Grazie all’unione delle destre, ieri il Parlamento europeo ha approvato con 339 voti favorevoli, 225 contrari e 16 astensioni una risoluzione sulla crisi migratoria a Ceuta e Melilla. Il testo esprime «profonda preoccupazione» per la politica di regolarizzazione su vasta scala del governo di Pedro Sanchez, definita un fattore di attrazione, e condanna la strumentalizzazione della migrazione irregolare come elemento di guerra ibrida.

Per comprendere il contesto nel quale si è svolto il voto a Strasburgo, bisogna tornare alla Svezia, dove domenica scorsa una risicatissima maggioranza ha consegnato la vittoria al centrosinistra, facendo crescere timori e polemiche in tutti i Paesi occidentali. Curly Purelyy, un iraniano trapiantato da anni in Svezia, scrive ad esempio su X: «È triste vedere persone esultanti per politici che abbracciano l’islamismo, il movimento politico palestinese e forze vicine alla repubblica islamica dell’Iran. Come iraniano so cosa significa l’islamismo quando ottiene il potere politico. Sono fuggito dall’islam politico, dal ricatto religioso, da Muharram e da un sistema che da 47 anni ha imposto al mio paese la sua ideologia e ha privato le persone della loro libertà. Non voglio che la Svezia si trasformi nel tipo di società da cui sono fuggito. Sono venuto qui per la libertà, il secolarismo e la democrazia, non per dover ancora una volta vedere l’islamismo normalizzato nella società».

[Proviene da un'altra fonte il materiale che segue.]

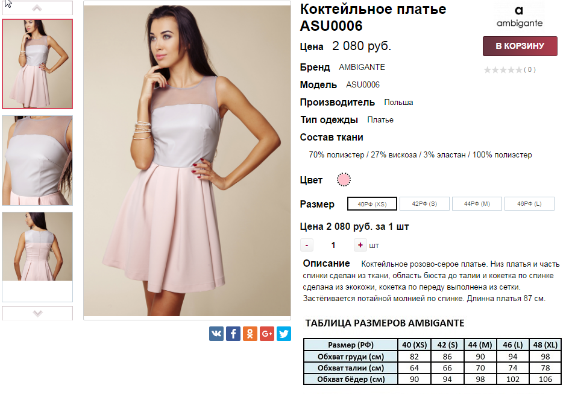Increase quantity with the plus button
This screenshot has height=394, width=572.
coord(360,245)
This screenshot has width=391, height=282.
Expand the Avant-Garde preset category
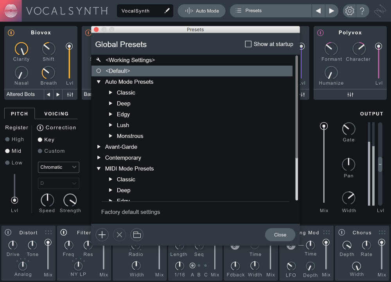[x=99, y=146]
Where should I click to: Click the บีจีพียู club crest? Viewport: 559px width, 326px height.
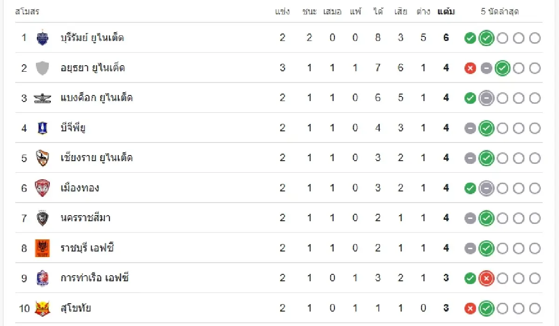pos(42,128)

In Francia la testata di destra France Sur, sempre sul social di Elon Musk, diventato uno spazio di dibattito indipendente, pubblica un video con alcune dirompenti dichiarazioni dello storico Bill Federer. «Le persone – avverte Federer – dimenticano che l’Egitto è stato interamente cristiano per 6 secoli. Non è più così. Tutta l’Africa del Nord è stata interamente cristiana per 6 secoli. Non è più così. Costantinopoli era la più grande città cristiana del mondo, e la più grande chiesa cristiana del mondo per centinaia di anni era Santa Sofia. È stata trasformata in moschea. Vogliono fare la stessa cosa con il Vaticano».  

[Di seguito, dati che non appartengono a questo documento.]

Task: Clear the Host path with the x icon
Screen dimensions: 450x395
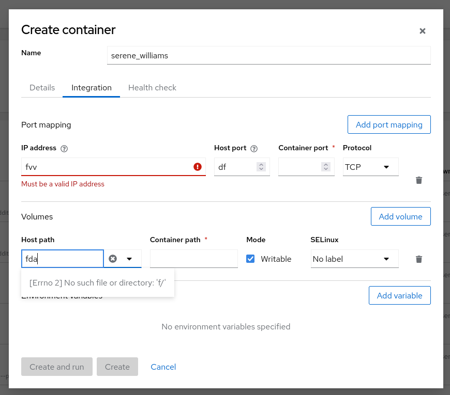Action: [113, 259]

In un altro video, stavolta girato in Inghilterra, l’economista francese Jean Messiha mostra il Bradford Congregational Theological College (foto sopra), situato a Bradford nel Regno Unito. «L’edificio, in stile neogotico, è stato costruito tra il 1874 e il 1877 per formare ministri del culto cristiano – scrive – ma oggi fa parte del campus Mustafa Mount e ospita in particolare la moschea Rawdah, oltre ad attività educative e comunitarie musulmane». «Negli ultimi 50 anni – aggiunge – circa 8.500 chiese di tutte le denominazioni hanno chiuso nel Regno Unito, mentre 2.000 moschee sono state erette».

I fatti dicono intanto che in Svezia, su 10 milioni di abitanti, oltre 800.000 sono i musulmani. La maggior parte di loro vivrebbe di sussidi. Proprio per non perdere quei privilegi, hanno votato in massa per i partiti di sinistra, portandoli alla vittoria. «Gli svedesi lavorano – si legge in alcuni commenti – e con le tasse sul loro lavoro finanziano i sussidi agli immigrati, i quali vivono senza lavorare e tornano in vacanza nei loro paesi d’origine. Questo è il destino finale della nostra società». Altri video mostrano alcuni cittadini svedesi che si dichiarano preoccupati per la loro origine, affermando di sentirsi ormai estranei nel loro Paese.